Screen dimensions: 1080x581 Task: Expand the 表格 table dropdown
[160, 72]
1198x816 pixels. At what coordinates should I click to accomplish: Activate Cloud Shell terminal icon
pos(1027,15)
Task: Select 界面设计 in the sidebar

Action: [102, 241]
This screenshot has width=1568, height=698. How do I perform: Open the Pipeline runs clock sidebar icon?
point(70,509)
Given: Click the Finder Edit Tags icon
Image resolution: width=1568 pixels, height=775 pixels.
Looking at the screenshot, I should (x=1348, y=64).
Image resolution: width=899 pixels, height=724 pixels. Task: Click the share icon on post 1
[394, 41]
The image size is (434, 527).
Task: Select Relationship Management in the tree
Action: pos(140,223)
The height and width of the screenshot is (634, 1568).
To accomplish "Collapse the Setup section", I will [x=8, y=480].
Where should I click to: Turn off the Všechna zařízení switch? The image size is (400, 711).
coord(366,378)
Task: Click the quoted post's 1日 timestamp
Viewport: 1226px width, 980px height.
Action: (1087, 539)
----------
ACTION ITEM => An exact copy of all the entries is the required answer.

TASK ANSWER =>
Screen dimensions: 1080x581 Task: Expand the 表格 table dropdown
[160, 72]
1198x816 pixels. At what coordinates should I click to accomplish: Activate Cloud Shell terminal icon
pos(1027,15)
Task: Select 界面设计 in the sidebar

Action: [102, 241]
This screenshot has width=1568, height=698. How do I perform: Open the Pipeline runs clock sidebar icon?
point(70,509)
Given: Click the Finder Edit Tags icon
Image resolution: width=1568 pixels, height=775 pixels.
Looking at the screenshot, I should (x=1348, y=64).
Image resolution: width=899 pixels, height=724 pixels. Task: Click the share icon on post 1
[394, 41]
The image size is (434, 527).
Task: Select Relationship Management in the tree
Action: pos(140,223)
The height and width of the screenshot is (634, 1568).
To accomplish "Collapse the Setup section", I will [x=8, y=480].
Where should I click to: Turn off the Všechna zařízení switch? The image size is (400, 711).
coord(366,378)
Task: Click the quoted post's 1日 timestamp
Viewport: 1226px width, 980px height.
Action: (1087, 539)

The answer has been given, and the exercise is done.